(What to work on)
- 1) Check each statement below against the book review and mark it yes or no, quoting the words from the review that decide it. (a) The book is square and measures 10" x 10". (b) Powers once worked as a graffiti artist. (c) The stories are told mainly in prose with some images.
- 2) Proceed with the book review, writing on from its final sentence.

(Page text)
= = =
Pop-art short stories. Take your meds, now.
Next out of the box is Steve Powers' 'First and Fifteenth: Pop Art Short Stories' (Villard Books / Random House ; November 1, 2005 ; $17.95). This is a square 10" x 10" collection of short stories told entirely by pop art images. Powers is a one-time graffiti artist who earned himself a six-count indictment and a glowing review in New York. Here, he turns to very strange sort of one act plays done as a series of pop-art posters, any one of which you might find hanging in a chichi art salon or, equally likely, plastered over plywood wedged into the empty spaces left by broken windows in a bad part of town.

You've got to hand it to Powers. He's come up with something very unique, a wildly weird form that allows him to get at ideas, at people, at characters, and at storytelling in a manner nobody else has done yet. Should you pick this book up in the store, you'll know immediately if it's for you. Powers is the Iggy Pop of graphic novels. He kind of hits you over the head with concrete, in this case, the concrete you might expect to find these images plastered upon. But he makes some very nice not-so-blunt points.
= = =
(Saved entries)
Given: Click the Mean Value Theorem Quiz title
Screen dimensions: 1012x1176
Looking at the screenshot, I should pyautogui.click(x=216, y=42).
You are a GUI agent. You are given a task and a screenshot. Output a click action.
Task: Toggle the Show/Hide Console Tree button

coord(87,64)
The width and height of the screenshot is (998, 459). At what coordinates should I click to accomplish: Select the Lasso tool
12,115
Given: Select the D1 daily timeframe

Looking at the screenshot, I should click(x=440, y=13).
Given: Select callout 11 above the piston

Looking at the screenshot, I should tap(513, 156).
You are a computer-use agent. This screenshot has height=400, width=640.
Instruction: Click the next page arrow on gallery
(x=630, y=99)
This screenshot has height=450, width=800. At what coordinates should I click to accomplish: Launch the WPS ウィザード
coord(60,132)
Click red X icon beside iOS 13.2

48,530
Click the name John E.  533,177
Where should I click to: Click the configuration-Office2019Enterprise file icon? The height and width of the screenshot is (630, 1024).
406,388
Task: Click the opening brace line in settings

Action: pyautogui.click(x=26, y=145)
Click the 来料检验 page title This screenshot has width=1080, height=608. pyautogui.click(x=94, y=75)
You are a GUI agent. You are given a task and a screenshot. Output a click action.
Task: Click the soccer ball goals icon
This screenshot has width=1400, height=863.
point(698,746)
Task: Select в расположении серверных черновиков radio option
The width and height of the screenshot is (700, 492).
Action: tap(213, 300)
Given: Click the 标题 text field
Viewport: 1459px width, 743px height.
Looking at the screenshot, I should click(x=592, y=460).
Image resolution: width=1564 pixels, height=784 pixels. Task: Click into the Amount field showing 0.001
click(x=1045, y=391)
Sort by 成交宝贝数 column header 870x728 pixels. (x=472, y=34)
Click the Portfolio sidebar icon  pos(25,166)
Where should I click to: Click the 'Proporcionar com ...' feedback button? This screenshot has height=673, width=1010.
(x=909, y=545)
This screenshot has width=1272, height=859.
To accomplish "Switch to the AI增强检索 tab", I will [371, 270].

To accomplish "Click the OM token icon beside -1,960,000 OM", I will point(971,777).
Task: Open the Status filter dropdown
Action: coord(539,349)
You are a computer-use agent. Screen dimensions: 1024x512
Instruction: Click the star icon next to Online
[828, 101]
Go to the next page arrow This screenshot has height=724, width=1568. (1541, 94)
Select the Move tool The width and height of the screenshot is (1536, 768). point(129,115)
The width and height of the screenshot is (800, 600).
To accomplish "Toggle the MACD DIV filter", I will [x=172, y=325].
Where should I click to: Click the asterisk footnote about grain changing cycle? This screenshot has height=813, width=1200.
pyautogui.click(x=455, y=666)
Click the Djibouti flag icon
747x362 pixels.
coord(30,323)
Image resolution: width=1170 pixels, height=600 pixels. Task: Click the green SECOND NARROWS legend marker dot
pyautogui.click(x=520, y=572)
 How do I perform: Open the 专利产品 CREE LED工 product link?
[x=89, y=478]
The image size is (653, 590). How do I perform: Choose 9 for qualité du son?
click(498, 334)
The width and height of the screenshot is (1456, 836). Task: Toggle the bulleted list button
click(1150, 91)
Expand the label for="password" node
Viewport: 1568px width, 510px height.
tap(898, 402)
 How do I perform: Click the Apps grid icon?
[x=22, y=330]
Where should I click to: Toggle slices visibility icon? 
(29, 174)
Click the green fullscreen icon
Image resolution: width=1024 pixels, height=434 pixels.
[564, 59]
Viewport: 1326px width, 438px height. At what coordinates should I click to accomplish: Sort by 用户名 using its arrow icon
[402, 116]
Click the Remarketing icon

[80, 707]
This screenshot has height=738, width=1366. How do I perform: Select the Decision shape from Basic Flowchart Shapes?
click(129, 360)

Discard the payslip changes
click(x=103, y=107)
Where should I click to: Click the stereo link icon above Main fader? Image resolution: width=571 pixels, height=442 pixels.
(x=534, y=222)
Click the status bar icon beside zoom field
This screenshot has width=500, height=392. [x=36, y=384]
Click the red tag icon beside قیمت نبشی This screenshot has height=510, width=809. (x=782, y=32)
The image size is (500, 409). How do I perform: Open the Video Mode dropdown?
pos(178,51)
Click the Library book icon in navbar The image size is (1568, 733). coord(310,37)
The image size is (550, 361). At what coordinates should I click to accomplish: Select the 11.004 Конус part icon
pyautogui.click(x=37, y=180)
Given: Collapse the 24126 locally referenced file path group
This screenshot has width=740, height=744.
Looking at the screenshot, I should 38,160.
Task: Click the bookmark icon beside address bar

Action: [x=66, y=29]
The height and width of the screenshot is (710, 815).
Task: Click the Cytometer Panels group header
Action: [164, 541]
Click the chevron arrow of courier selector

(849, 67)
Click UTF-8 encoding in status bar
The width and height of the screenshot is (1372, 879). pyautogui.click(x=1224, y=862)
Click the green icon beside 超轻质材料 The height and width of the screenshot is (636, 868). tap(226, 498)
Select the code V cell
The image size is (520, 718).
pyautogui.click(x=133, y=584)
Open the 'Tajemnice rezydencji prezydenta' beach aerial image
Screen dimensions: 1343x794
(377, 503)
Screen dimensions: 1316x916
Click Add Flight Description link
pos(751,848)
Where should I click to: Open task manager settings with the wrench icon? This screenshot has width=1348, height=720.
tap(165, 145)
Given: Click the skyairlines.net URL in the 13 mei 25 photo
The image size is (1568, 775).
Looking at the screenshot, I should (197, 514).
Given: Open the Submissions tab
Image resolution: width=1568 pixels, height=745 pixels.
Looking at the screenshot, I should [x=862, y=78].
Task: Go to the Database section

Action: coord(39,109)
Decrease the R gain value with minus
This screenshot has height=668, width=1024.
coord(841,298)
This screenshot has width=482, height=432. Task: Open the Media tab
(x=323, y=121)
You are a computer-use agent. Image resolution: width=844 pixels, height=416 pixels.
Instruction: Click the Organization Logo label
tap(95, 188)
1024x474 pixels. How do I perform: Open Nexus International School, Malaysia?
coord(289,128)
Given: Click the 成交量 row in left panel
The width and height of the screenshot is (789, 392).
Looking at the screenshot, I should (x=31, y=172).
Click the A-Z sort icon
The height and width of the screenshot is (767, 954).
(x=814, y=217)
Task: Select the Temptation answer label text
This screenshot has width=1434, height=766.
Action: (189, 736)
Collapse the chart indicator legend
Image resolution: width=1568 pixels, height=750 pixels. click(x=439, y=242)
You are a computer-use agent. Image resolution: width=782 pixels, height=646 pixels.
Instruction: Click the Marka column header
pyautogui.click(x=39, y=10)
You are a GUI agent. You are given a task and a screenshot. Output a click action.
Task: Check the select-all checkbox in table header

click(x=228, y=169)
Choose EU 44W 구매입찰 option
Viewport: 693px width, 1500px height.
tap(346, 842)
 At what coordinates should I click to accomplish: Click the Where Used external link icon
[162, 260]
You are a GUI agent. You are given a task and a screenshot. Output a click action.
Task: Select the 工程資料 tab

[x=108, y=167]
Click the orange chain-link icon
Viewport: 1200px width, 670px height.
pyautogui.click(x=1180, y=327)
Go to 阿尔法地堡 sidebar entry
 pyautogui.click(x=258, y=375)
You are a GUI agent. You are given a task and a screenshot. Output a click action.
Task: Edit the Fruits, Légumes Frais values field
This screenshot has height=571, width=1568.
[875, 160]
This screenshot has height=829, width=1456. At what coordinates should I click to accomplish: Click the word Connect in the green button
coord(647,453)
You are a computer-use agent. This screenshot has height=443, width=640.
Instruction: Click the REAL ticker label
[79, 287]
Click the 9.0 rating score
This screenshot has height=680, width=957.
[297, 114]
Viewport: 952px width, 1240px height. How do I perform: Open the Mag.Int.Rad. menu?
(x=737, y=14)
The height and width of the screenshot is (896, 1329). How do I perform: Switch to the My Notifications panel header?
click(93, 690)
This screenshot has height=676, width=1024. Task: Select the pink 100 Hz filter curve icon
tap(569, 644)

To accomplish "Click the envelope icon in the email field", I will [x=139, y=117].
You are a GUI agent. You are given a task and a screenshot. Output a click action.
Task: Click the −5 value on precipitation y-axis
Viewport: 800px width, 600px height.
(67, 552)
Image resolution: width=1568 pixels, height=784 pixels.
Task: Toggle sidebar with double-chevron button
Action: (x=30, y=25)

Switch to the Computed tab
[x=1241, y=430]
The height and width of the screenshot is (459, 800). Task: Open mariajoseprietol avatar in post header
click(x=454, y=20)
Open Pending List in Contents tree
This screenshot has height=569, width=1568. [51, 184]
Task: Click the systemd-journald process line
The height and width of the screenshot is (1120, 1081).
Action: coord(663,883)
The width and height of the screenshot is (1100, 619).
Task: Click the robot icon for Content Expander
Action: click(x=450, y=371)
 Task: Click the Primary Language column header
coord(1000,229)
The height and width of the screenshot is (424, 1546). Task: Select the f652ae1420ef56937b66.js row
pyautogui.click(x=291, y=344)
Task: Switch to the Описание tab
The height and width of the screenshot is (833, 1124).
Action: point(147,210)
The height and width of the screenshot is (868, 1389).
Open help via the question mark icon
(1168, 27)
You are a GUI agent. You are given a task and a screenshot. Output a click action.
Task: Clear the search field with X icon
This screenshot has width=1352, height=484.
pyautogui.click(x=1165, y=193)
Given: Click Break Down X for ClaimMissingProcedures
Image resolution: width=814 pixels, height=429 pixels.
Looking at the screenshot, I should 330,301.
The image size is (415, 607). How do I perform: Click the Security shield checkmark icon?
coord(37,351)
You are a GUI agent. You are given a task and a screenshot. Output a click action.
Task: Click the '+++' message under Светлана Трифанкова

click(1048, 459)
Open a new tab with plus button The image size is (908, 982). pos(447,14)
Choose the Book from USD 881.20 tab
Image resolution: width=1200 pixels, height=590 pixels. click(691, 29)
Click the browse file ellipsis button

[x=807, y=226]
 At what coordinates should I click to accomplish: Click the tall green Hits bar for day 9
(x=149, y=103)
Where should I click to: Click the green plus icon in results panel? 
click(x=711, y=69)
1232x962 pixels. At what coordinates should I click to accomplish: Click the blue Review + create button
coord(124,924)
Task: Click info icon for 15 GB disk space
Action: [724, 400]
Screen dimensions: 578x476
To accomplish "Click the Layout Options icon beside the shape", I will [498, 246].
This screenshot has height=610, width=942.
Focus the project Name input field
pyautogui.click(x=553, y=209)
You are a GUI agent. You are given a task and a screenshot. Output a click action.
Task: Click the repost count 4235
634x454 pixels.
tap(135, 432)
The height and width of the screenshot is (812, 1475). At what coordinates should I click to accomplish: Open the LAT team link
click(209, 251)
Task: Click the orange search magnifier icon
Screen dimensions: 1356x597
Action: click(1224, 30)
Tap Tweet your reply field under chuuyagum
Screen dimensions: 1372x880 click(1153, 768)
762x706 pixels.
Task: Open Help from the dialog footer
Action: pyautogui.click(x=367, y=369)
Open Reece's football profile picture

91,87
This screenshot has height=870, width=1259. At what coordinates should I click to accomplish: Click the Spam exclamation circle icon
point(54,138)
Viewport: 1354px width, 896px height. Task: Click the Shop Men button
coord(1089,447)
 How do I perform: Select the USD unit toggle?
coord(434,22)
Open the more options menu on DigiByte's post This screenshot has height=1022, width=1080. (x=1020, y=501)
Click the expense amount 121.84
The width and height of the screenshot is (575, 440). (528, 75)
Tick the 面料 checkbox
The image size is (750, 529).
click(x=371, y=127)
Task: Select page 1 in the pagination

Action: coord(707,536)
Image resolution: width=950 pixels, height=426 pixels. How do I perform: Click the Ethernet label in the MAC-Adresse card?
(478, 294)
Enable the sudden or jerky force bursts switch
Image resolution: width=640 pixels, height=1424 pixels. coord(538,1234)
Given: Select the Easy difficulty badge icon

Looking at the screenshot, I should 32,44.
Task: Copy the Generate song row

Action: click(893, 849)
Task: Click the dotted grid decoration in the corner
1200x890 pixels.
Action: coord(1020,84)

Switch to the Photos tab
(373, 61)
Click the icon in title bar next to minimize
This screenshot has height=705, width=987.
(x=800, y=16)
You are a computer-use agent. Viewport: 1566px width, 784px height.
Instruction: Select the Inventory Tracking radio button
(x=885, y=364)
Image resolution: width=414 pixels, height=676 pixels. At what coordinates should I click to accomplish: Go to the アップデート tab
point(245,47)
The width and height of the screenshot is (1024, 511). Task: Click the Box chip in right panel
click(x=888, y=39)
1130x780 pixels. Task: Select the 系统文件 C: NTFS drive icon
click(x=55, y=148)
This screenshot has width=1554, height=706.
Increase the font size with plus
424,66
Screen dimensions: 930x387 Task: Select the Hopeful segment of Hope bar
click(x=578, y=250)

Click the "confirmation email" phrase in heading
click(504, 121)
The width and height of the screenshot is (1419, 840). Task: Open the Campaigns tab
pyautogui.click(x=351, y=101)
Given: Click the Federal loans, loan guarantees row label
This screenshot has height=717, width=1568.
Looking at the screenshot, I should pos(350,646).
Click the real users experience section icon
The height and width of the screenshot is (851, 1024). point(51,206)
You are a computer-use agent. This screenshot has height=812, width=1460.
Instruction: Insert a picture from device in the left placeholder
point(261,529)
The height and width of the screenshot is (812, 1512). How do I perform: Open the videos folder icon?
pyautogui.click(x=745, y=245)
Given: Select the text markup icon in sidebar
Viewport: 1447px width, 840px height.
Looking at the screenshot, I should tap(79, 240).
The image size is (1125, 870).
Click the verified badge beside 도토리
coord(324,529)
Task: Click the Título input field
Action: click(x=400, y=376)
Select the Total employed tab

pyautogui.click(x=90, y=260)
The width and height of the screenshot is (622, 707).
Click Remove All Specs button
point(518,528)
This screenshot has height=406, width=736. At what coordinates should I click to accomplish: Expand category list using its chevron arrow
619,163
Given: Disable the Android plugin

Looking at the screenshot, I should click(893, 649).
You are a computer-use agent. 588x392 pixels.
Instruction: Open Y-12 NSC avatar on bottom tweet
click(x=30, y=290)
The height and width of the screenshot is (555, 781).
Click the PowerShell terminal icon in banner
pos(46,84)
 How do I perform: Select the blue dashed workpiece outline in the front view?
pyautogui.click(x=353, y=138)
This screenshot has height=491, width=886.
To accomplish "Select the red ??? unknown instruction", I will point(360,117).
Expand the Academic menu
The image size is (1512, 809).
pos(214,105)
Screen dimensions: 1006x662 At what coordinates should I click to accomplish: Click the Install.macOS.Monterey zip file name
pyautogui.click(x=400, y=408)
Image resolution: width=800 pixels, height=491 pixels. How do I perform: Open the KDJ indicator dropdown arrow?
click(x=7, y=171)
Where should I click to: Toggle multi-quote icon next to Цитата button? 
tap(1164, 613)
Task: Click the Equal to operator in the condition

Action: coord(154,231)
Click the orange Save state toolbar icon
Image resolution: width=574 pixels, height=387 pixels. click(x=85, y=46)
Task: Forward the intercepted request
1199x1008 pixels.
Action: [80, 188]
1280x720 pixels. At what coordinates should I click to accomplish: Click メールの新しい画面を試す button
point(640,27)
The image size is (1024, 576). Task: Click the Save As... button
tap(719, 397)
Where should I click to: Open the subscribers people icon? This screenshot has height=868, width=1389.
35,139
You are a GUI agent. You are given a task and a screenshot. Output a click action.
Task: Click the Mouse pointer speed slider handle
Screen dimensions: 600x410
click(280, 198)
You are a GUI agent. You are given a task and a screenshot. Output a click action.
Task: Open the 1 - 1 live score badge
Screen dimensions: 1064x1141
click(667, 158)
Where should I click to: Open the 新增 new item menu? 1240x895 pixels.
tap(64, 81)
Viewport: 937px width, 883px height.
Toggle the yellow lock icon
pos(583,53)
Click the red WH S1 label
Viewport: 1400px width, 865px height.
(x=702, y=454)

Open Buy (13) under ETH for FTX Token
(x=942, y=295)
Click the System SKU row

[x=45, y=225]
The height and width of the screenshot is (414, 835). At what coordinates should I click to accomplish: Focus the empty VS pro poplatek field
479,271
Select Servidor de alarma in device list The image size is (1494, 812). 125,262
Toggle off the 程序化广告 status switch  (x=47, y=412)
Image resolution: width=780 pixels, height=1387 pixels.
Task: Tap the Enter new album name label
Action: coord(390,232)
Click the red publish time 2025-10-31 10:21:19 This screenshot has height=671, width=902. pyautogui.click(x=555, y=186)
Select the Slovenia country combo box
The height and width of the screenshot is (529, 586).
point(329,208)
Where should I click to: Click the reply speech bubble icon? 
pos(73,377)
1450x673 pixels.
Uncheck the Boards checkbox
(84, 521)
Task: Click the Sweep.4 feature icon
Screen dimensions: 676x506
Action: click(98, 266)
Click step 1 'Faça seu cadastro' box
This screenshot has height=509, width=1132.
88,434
= = =
(Results for the exercise)
- 1)
(a) Yes: "This is a square 10" x 10" collection of short stories"
(b) Yes: "Powers is a one-time graffiti artist"
(c) No: "told entirely by pop art images"

- 2)
Witness the first story, where it looks like a heavy-handed superhero lampoon, at least until you get to the panels where the character's flaws are revealed. Then it ain't so funny. Powers adds a nice sting to his work, to take it beyond sloganeering and into another realm entirely. He's write to describe the works here as short stories, but theyre not like anything you've ever "read" before. And reading is not necessarily the best description of how you experience these works. 'First & Fifteenth' is a lot like an art museum exhibit -- with a plot.

The terror within -- this book!
And while it is not yet true that everything in the world can be connected to McSweeney's, we're getting well within the six degrees. You've sent he work of Charles Burns in this column before, when I scanned in an issue of 'The Believer'. Burns is the official cover artist for this publication.

Given the strong nature of his images, you wouldnt think he's be particularly likely to churn out something as straightforward yet as complex as 'Black Hole' (Pantheon Books / Random House ; October 18, 2005 ; $24.95). But there it is.

With no numbers of the super-high-quality, thick pages, it's hard to say exactly, but this looks to be about 400 pages of graphic novel. Moreover, it really pumps up both aspects of that oft-bandied term. It's very graphic and yet, readers will find it very novelistic.

Shedding your skin. Not as fun as it looks.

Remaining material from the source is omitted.